CONSIGNE 1 —
Les affirmations (a), (b) et (c) concordent-elles avec l'extrait de délibération ci-dessous ? Répondez par oui ou par non pour chacune, en citant les mots décisifs de l'extrait.
(a) M. Robert reconnaît avoir été ébranlé par la position du Président.
(b) M. Cabannes estime que la censure doit être souple.
(c) Selon le Président, le vrai problème concerne le consentement des mineurs pour les expérimentations.
CONSIGNE 2 —
Prolongez l'extrait de délibération ci-dessous au-delà de sa dernière réplique.

EXTRAIT DU TEXTE —
____________

Monsieur le Président : le vrai problème se pose à propos du consentement des mineurs pour les expérimentations.
Monsieur CABANNES : je pense que la censure à laquelle nous pouvons recourir pour imposer une discipline au Parlement doit être stricte aussi suis-je d'accord avec vous au départ et à l'arrivée.
Monsieur le Président : je poursuis l'examen des articles en cause. A l'article 42, le législateur a substitué "plus" à "pas" devant le mot satisfaites.
Monsieur ROBERT : je crois que nous sommes devant la minute de vérité. Soit nous disons non en bloc, soit nous vous suivons et j'avoue que votre position m'a ébranlé. Nous ne devons pas nous mettre à dos le Parlement mais j'aimerai quand même que nous disions que ces dispositions ne sont pas manifestement extérieures à la loi déférée ; qu'il s'agit de modifications mineures apportées à une loi dont le Conseil n'a pas été saisi mais que dans un autre cas de figure nous aurions été contraints de les censurer.
Monsieur le Président : on ne peut pas le dire mais cela va de soi.
Monsieur ROBERT : il faut montrer que l'on a vu le problème.
Monsieur MOLLET-VIEVILLE : il reste le problème des sanctions pénales nouvelles.
Monsieur le Secrétaire général : c'est du même ordre que les autres dispositions, c'est ponctuel.

____________

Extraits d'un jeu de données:
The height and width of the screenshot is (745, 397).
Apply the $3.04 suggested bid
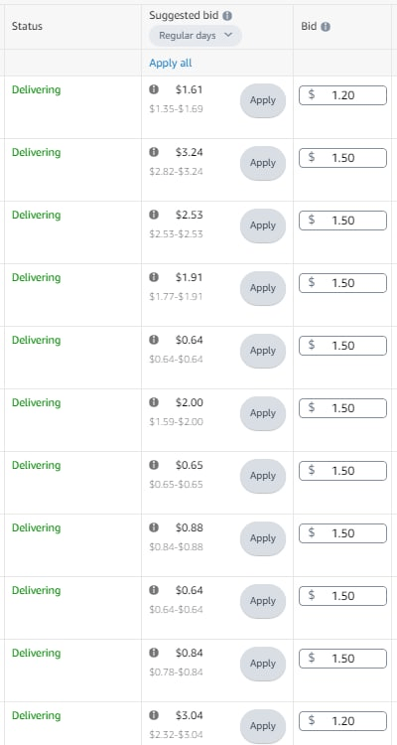[x=263, y=726]
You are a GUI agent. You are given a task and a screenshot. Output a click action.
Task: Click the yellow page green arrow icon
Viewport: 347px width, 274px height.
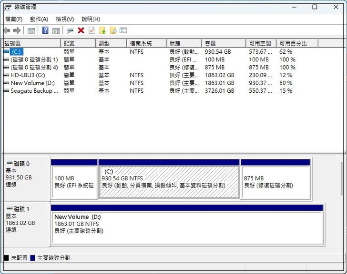pyautogui.click(x=102, y=30)
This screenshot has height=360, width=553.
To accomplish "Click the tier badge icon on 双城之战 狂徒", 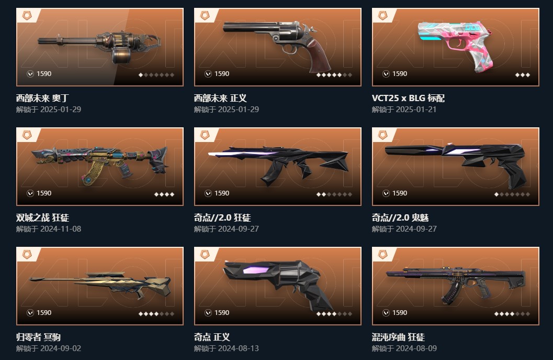I will 27,135.
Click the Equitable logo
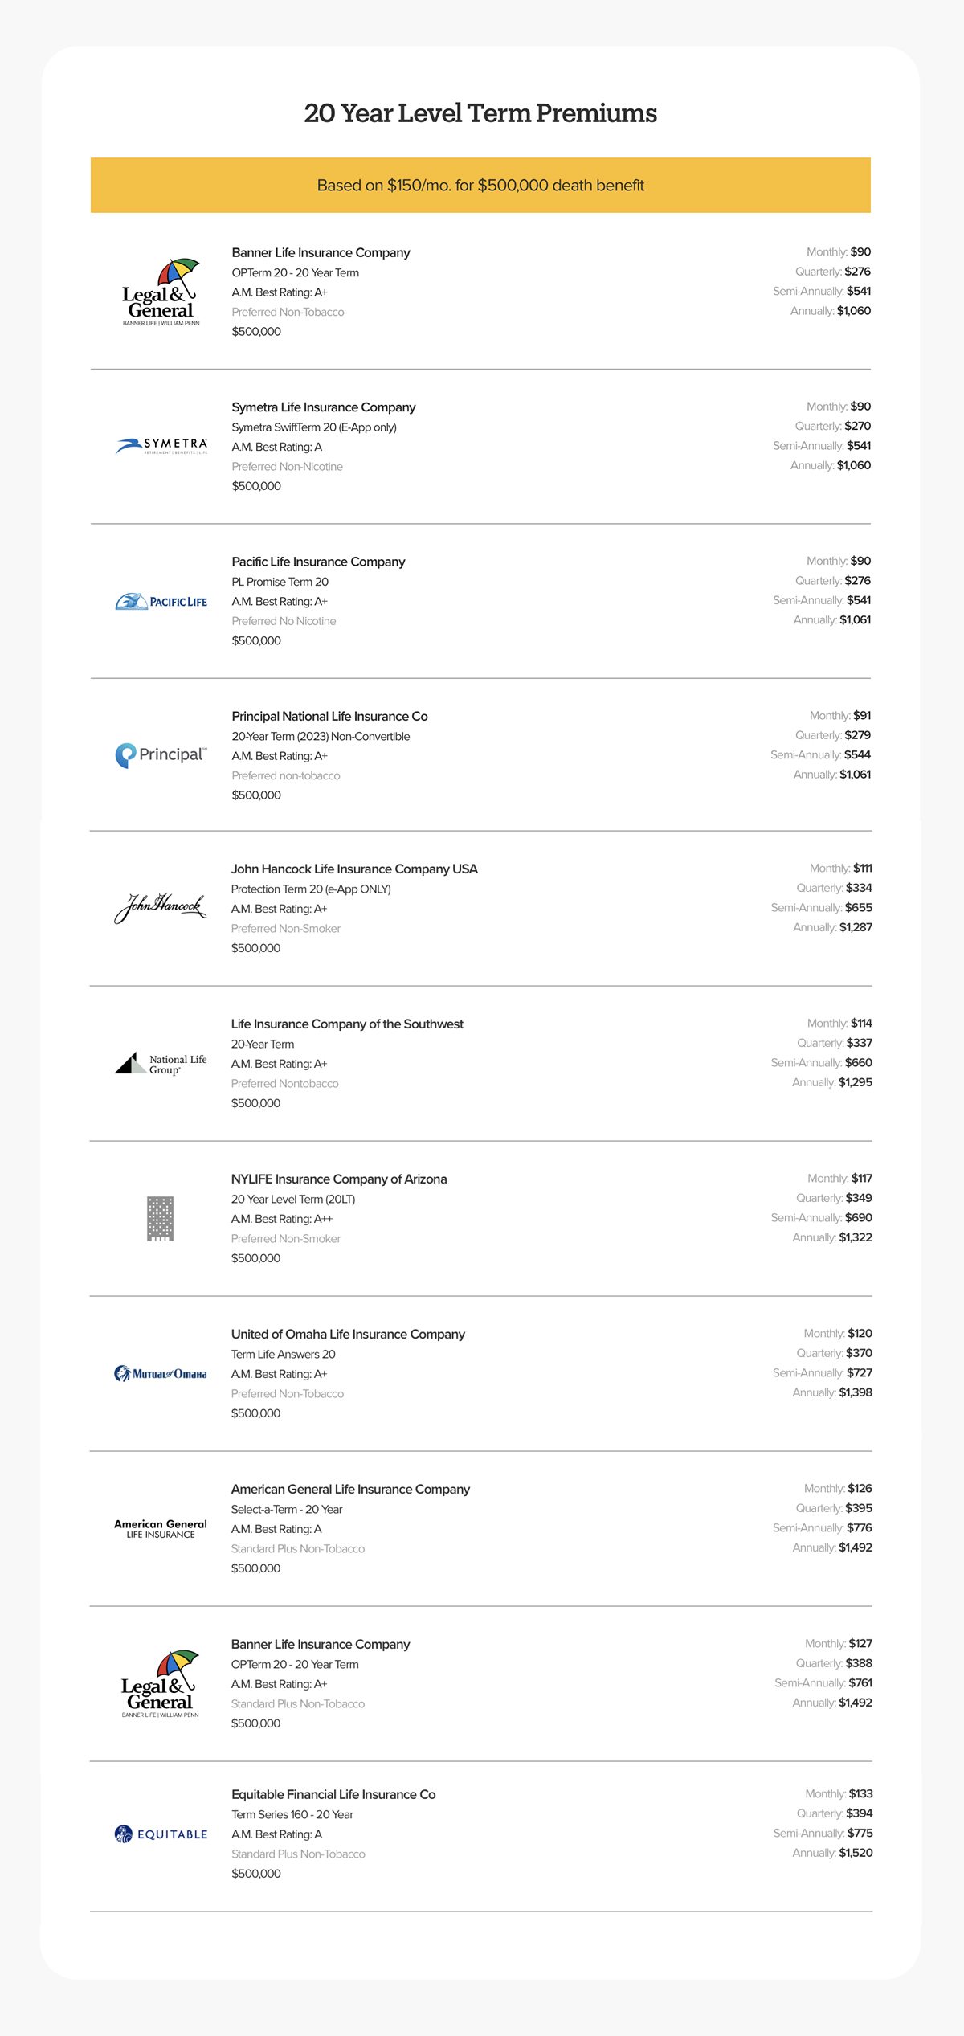This screenshot has height=2036, width=964. [x=161, y=1834]
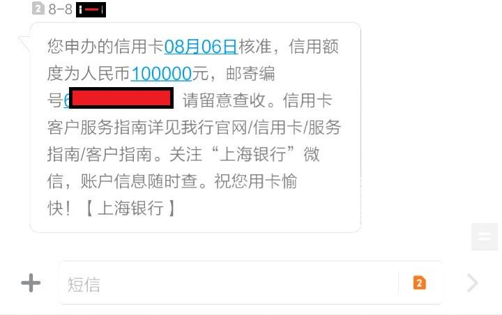Tap the mailing number link starting with 6
502x315 pixels.
coord(67,100)
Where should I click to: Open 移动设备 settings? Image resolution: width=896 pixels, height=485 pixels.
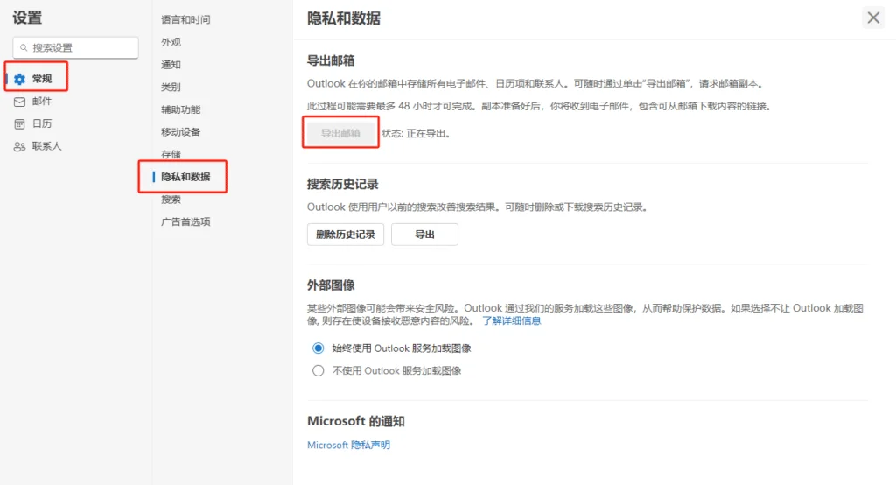pyautogui.click(x=180, y=132)
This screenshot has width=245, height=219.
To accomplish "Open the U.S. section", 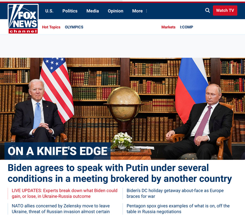I will (x=49, y=11).
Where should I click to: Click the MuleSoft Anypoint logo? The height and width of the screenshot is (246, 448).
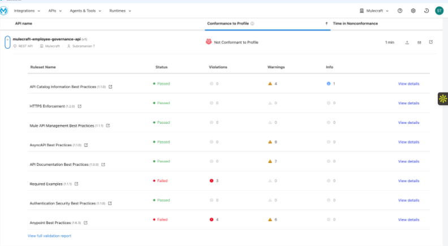tap(6, 11)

____________

RÉPONSE RÉDIGÉE 1 —
(a) Oui : « j'avoue que votre position m'a ébranlé ».
(b) Non : « la censure à laquelle nous pouvons recourir pour imposer une discipline au Parlement doit être stricte ».
(c) Oui : « le vrai problème se pose à propos du consentement des mineurs pour les expérimentations ».

RÉPONSE RÉDIGÉE 2 —
Monsieur le Président : l'article 46 constitue aussi une simple adjonction nécessaire à l'article L. 209-21 du code de la santé publique.
Monsieur LATSCHA : la notion de contrepartie financière à l'article 39 avait retenu mon attention mais le législateur s'est borné à ajouter la qualification d'indirecte.
Monsieur MOLLET-VIEVILLE : que faut-il penser de l'application de cette législation aux collectivités territoriales ?
Monsieur le Président : là-dessus il n'y a pas de problème.
Monsieur le Secrétaire général : la loi prévoit l'extension de la loi du 20 décembre 1988 à Saint-Pierre-et-Miquelon et à Mayotte.
Monsieur MAYER donne lecture du projet A à compter de la page 3.
Monsieur CABANNES : l'expression "ni ni", qui figure dans le premier considérant de la page 7 ne doit pas être entrecoupée de virgule.
Monsieur le Président : dans le second considérant de la même page, au lieu d'écrire "modifient et complètent sur des points limités", je vous suggère la rédaction suivante : "ne font que modifier et compléter sur des points limités".
La modification est adoptée.
Monsieur ROBERT : j'ai quelques doute cependant sur le lien des amendements avec le texte initial.
Monsieur le Secrétaire général : la jurisprudence exige deux conditions : le lien, d'une part, et la portée, d'autre part.
Monsieur ROBERT : peut-être conviendrait-il de préciser ces points.
Monsieur le président : je n'en suis pas partisan car cela risque de donner lieu à des gloses interminables.
Monsieur FABRE : s'agissant de l'article 34, on ne peut dire qu'il se borne à soumettre les médicaments utilisés pour des préparations magistrales aux mêmes procédures de contrôle que les spécialités pharmaceutiques, il va plus loin.
L'article 34 a pour objet de soumettre ces médicaments aux mêmes procédures de contrôle que les spécialités pharmaceutiques.
Monsieur LATSCHA : l'article 34 soumet les médicaments utilisés.
Cette modification est adoptée.
Monsieur ROBERT : la notion d'objet étroitement spécifié fait-elle partie de la jurisprudence ?
Monsieur le Président : oui.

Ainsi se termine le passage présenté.